Quickest way for the clutch to get oil fouled is one of the forward gearbox seals to fail.

 

Take your starter off and clean out that cavity with a high flash point solvent. (and all the cautions that go along). It'll all run out of the *weep hole* at the bottom of what we hot-rodders call the "bell housing."

 

Then use gstallon's "foot powder" method to watch for any other leak points. There are a bunch of them!

Posted

So, you may have seen in another thread that my local dealer screwed up my breather hose replacement. I really want to attend the San Diego rally this weekend, so an alternative is in order.  Footgoose suggested heater hose, so this evening I investigated.  

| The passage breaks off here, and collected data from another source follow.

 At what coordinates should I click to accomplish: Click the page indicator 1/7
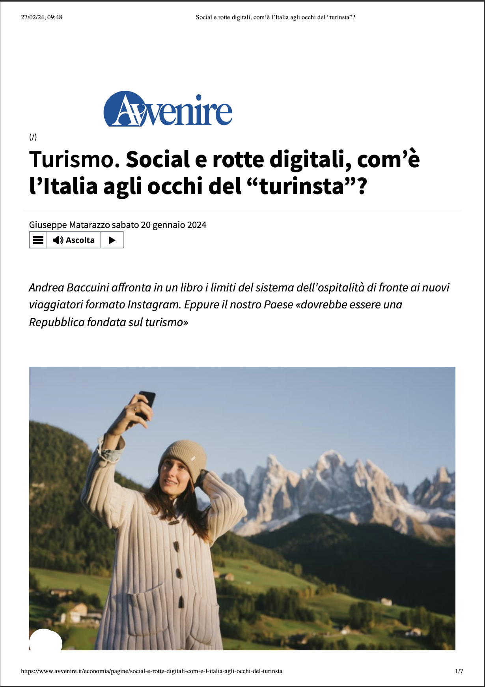459,671
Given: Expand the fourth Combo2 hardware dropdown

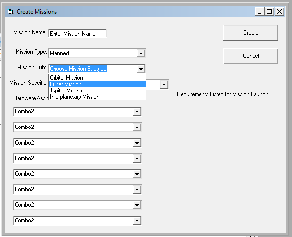Looking at the screenshot, I should (136, 158).
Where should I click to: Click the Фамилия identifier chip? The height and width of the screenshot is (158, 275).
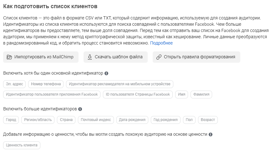point(201,94)
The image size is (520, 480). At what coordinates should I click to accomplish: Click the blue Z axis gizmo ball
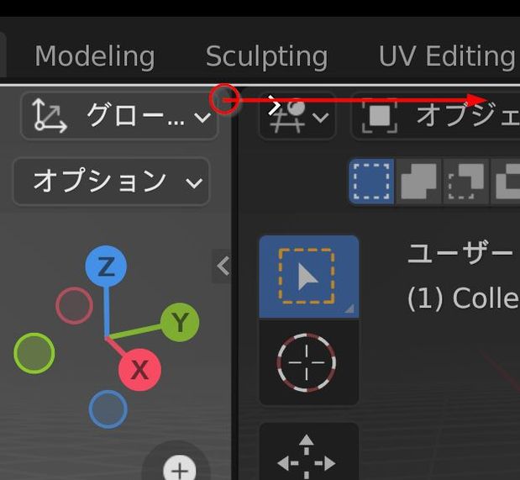[106, 266]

After the requisite disassembly, I removed the old hose.  Suprisingly, the only part of the hose that had gone bad was the 3-4 inches nearest the motor. The part near the frame seemed fine. I guess it is a heat problem. 

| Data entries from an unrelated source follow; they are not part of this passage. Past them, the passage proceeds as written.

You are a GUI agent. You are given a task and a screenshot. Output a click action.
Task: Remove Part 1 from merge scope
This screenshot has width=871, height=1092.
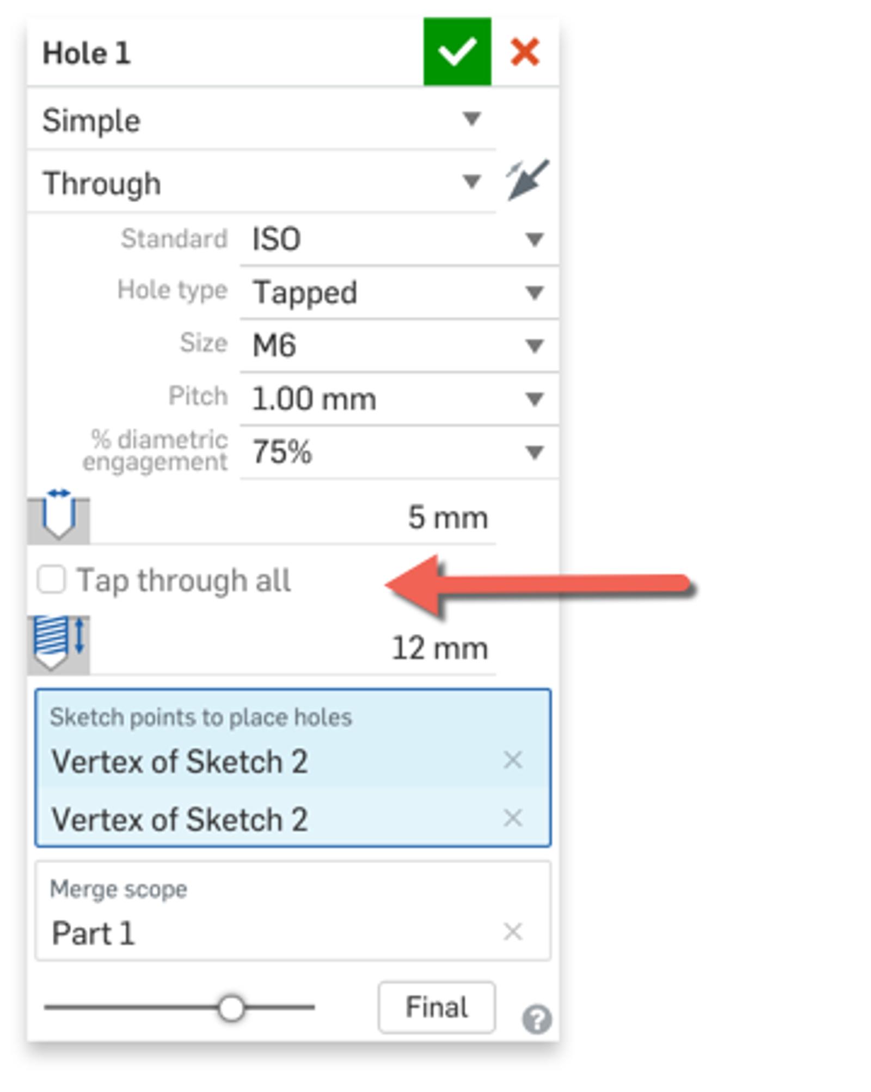click(513, 932)
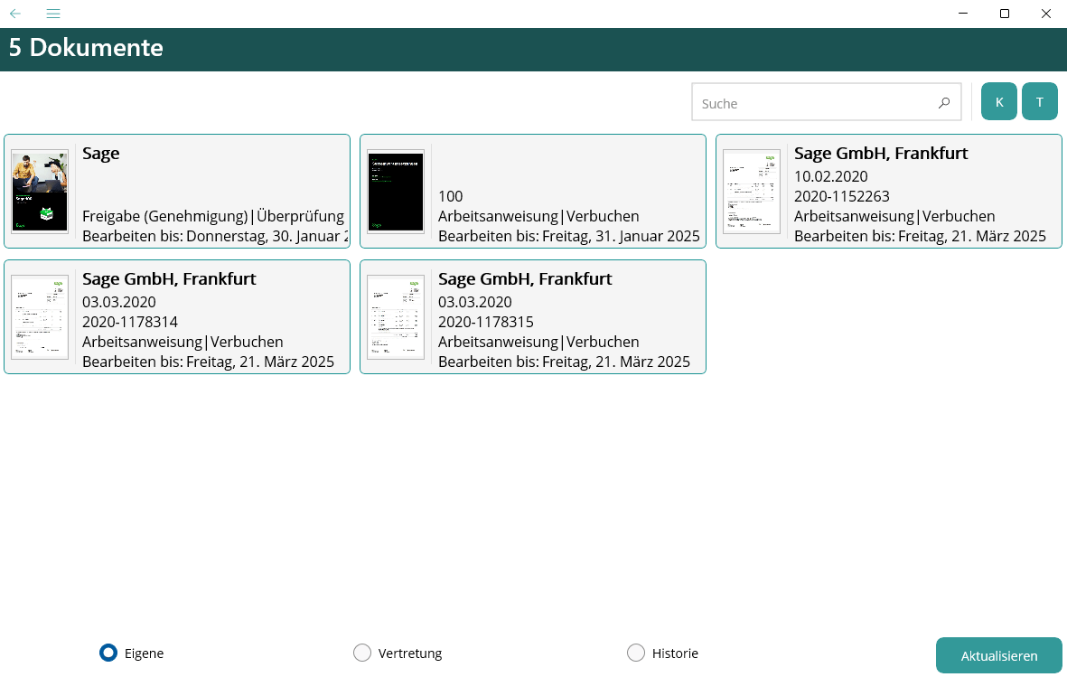Click the back arrow icon
The height and width of the screenshot is (677, 1067).
click(x=15, y=14)
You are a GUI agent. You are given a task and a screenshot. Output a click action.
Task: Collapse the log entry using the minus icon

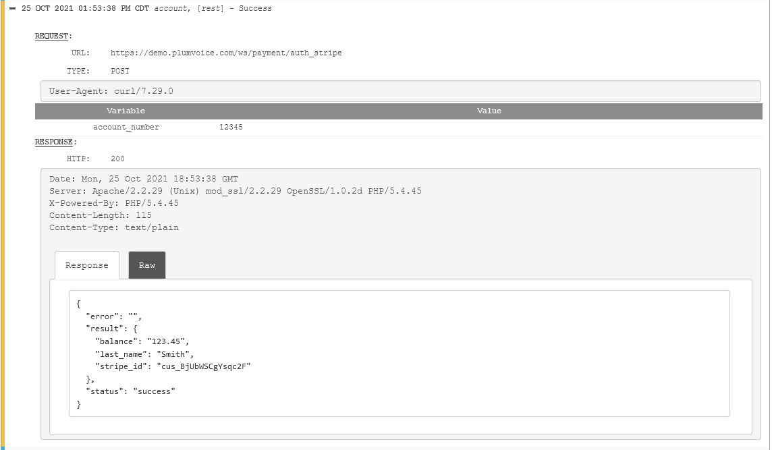(x=12, y=9)
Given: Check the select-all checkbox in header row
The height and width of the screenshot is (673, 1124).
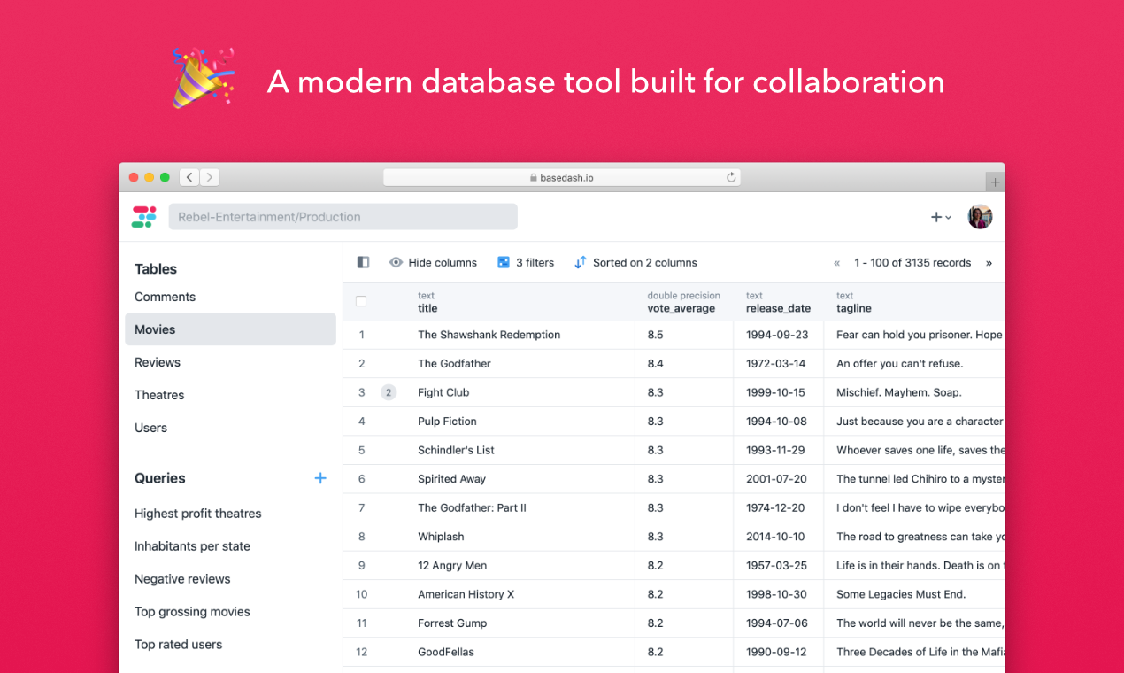Looking at the screenshot, I should [361, 301].
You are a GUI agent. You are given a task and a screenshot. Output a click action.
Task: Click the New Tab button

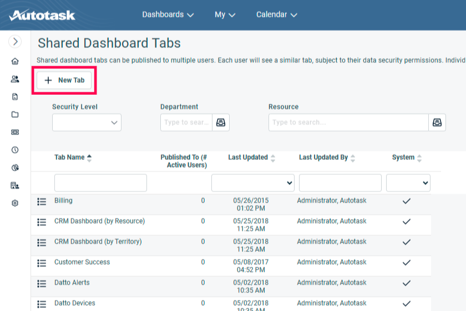click(x=64, y=80)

I measured the fittings, they are 3/4". So a 3/4 heater hose should do the trick.

While there, I blew some air into the hose to make sure there isn't a problem with the breather system. Air flowed through the frame easily and exited in the airbox, just like it should.

I took the old hose to my local AutoZone.  We found a tall L shaped hose, 90 degree bend with about 4" on one side and 17" on the other. It is Dayco 80413.

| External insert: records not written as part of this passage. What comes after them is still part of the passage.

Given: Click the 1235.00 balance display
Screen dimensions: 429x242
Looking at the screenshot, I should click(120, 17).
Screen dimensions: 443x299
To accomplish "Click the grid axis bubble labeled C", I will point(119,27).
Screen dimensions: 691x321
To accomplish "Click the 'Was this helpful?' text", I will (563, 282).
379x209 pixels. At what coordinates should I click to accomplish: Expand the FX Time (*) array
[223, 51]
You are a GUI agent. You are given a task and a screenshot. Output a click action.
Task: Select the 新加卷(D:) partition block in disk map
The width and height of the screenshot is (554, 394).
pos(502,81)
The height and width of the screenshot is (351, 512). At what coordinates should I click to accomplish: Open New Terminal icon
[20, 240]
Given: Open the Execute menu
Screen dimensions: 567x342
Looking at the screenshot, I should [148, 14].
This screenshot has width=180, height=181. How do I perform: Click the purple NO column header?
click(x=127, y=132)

I cut about 1.5" off of the 4" section to mount to the engine fitting and the 17" other section will bend down then up meeting the frame fitting pretty well.

Looks like it will work. I should be able to give it a good run Wednesday night to see if it does.

Posted

This will be a temp. fix. The heater hose will not last long. It is not designed to work with petroleum products . When you get to a good break , get another hose and d-i-y. 

  • Like 1
Posted

Only gotta last thru this weekend.

 

Eventually, my dealer should get their shiz together and get the replacement hose in.

Posted

Only gotta last thru this weekend.

 

Eventually, my dealer should get their shiz together and get the replacement hose in.

Good plan. I had passed on the heater hose attempt and replaced mine with the factory part when trying to control the various oil leaks on the Sport. Frankly, once the breather hose was off, I found it wasn't leaking even after close to 100,000 miles.

 

It does occur to me that the hose is subject all manner of nastiness from the crankcase ventilation. After all, this is the nasty vapor/ suspended liquid fraction being expelled from the hot oil. Degradation of the breather hose seems mighty dependent on what is in that expectorate. Low grade motor oil, extended change intervals, poor state of tune (especially overly rich), frequent cold start-up, engine wear, and ethanol fuel (and it's nasty binary azeotropes) would all contribute to degradation of the hose material.

Posted

Only gotta last thru this weekend.

 

Eventually, my dealer should get their shiz together and get the replacement hose in.

 

It'll last the weekend. Mine's been on 2 years and no visible problems. Seemed fine this summer when the motor was out. Still quite firm when removed at the lower end. I'll check it proper when I do 'tank off maint' in a couple months. I'll report in with findings. I'm not that concerned with it since it's easy to replace, and the one that was "designed" for the job pretty much disintegrated.

 

MGCycle has this one http://www.mgcycle.com/index.php?main_page=product_info&cPath=71&products_id=1186 and it 'may' be of a better material than oem. I'd give them a call. In stock.

Posted

Points for heater hose.  A nearly 1000 mile weekend, no runs, no drips, no errors. Hard running too.

 

Still no word on the real part from my (idiot) dealer.

Posted

Glad you stopped the major leakage and made it home without incident. Must've been damn hot on I-10. It looked like it might also be about time for a new timing cover gasket and cam position sensor O-ring. Try to find the metal timing cover gasket, because the paper ones tear and are the cause of many leaks.

Posted

Naw, it was a balmy 98 going home, barely enough to break a sweat in the helmet.  Added that stuff to the list for when the bike goes up on the lift.  But since we are entering prime riding season here in Zonie land, that all may wait until summer.